THE DATA =
····················
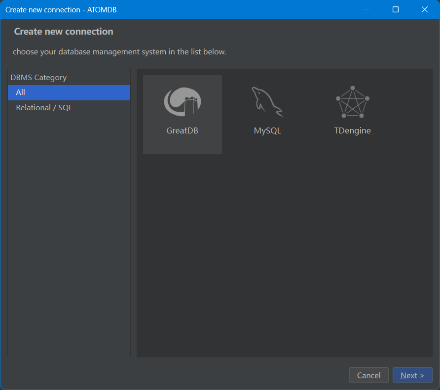The width and height of the screenshot is (440, 390).
Task: Click the bold Create new connection heading
Action: (64, 32)
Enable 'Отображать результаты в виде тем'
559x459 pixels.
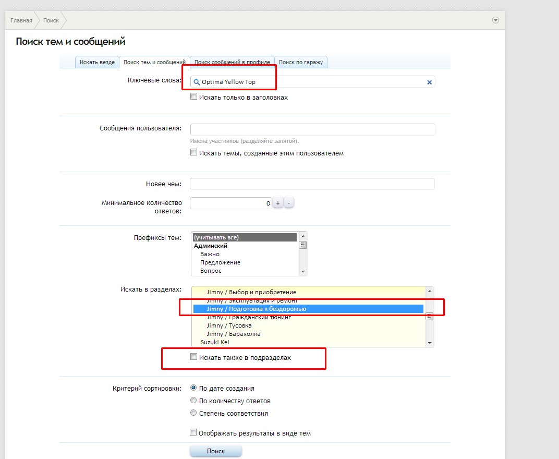point(194,432)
····················
THE REQUEST = Give each line of the data above as a JSON list of strings, one string per line, omitting blank lines and leaving the pictures out of the answer.

ANSWER FOR THE TASK =
[
  "The width and height of the screenshot is (440, 390).",
  "Task: Click the bold Create new connection heading",
  "Action: (64, 32)",
  "Enable 'Отображать результаты в виде тем'",
  "559x459 pixels.",
  "point(194,432)"
]